Although there is clearly some ‘statescraft’ going on at the UK parliament this morning, Boris Johnson looks very close to securing the Brexit deal that he promised would happen before the October 31st deadline, as he claims to have sufficient parliamentary support (assuming the DUP is on his side with this new deal).  If this is the case and we do see both the UK and EU parliament’s ratifying this new Brexit deal, what can we expect from the FX markets as it pertains to GBP?  There are a few key areas which will give us some insight.  The first is current market positioning, as this gives an indication of how players may react to cover or add to positions.  Secondly comes the current market pricing and what we can glean from this, and finally we look at the other side of the equation, the USD and what is happening in the worlds largest economy which may give us some insight into the general trend of the USD.

What are the positions in the market?

Fast Money: Analysis from our friends at ex ante show us that the fast money (CTAs and hedge funds) has already been shifting from being short GBP vs EUR to being moderately long GBP vs EUR.  However, in GBPUSD there are still many short positions in the market, so we expect GBPUSD buying should we see cable move higher after we have a clearer decision.

Real Money: Positioning indicators have pointed to moderate GBP shorts in recent months, although some of these positions may have been closed in the last week as the positive news flow hit the markets.

Long Term Players:  Central banks had reduced allocation to GBP since the Brexit vote, and an outcome seen as being positive for the UK could result in a rebalancing back to previous levels, which would be supportive of GBP over the coming months.

What are the markets telling us?

Spot Price:  GBPUSD has seen an 8.3% rally since the lows were hit in August.  This is a significant rally, but is still only a recovery of a third of the sell-off experienced after the Brexit vote in 2016.  There is still a LOT of room to move higher.

Chart 1: GBPUSD Spot

   Source: Bloomberg

The first target level on the topside is the previous high at 1.3380, then the trendline resistance at 1.35, followed by the 2018 high at 1.3420, which is very close to our PPP fair value level of 1.3360.

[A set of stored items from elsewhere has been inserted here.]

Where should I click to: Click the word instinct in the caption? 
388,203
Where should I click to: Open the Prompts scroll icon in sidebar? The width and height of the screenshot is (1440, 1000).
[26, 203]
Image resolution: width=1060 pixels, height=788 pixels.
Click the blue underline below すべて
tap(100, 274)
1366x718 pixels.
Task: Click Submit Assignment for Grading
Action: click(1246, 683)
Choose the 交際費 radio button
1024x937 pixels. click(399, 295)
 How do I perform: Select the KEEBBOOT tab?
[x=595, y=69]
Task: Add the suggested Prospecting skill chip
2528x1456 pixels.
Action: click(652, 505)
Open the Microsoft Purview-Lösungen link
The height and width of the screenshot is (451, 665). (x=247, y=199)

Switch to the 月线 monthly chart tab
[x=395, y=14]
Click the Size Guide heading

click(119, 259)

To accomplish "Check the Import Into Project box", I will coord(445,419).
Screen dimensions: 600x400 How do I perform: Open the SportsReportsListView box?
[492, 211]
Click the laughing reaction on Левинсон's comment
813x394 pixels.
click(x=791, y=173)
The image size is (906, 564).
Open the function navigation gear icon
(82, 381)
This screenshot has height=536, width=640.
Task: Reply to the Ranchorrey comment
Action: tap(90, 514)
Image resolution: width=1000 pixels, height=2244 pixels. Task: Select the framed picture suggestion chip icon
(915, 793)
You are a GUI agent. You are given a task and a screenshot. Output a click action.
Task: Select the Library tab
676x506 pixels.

Volatility Pricing: The volatility markets are telling us that risk continues to be reduced as we near a negotiated exit.  Vols across the tenors have come significantly lower since the positive headlines started to emerge.  Fear has definitely been reduced as uncertainty has been reduced.

Chart 2: GBPUSD Options Implied Volatility

   Source: Bloomberg

Chart 3: GBPUSD Volatility Smile

   Source: Bloomberg

But the volatility smile (the volatility one would pay for different strikes) shows us that there is still far more demand for GBP puts than GBP calls, so the market is not pricing a high likelihood of GBPUSD spiking higher from current levels on a positive outcome for Brexit.  This is interesting to me as the spike we have seen has been impressive thus far.

Valuation:  Even with the recent 8%+ rally in cable, GBP is still circa 10% undervalued vs the USD.  Fair value based on our methodology, would see GBPUSD at a level of 1.4360. 

The Big Dollar: Thus far in this edition of The Big Picture we’ve been focused on the GBP side of GBPUSD, but what’s happening with the US dollar in general? 

We’ve seen a series of disappointing economic headlines out of the US, even though trade talks with China seem to be moving in the right direction.  Here are just a few of the headlines which point to impending troubles in the world’s largest economy;

·  US Corporate Debt Triggers Recession Concerns – Financial Times, 20 Oct 2019

·  Lagarde Says U.S. Is At Risk Of Losing Global Leader Role – WSJ, 21 Oct 19

·  Fed’s Bullard Warns Risks Remain High and US Economy May Slow More Sharply Than Expected – CNBC, 15 Oct 19

·  US Retail Sales Unexpectedly Decline in a Sign That Consumer Economy Could Be Cracking – CNBC, 16 Oct 19

This shift towards greater concern for the US economy has coincided with a circa 2% decline in the trade weighted average of the US, as depicted by the US Dollar Index.  So it’s not just GBP that has enjoyed an appreciation vs the US of late.

Chart 4: US Dollar Index

   Source: Bloomberg

Conclusion, should Boris be successful in his (final?) push for a negotiated Brexit:

Taken all together, it looks like GBPUSD may be in for an extended rally in the coming months, assuming we see an adoption of the Boris Johnson-negotiated Brexit plan.  However, should this fall through, with cleaner positioning and fears of the downside, we will see a very quick move lower in the GBPUSD pair.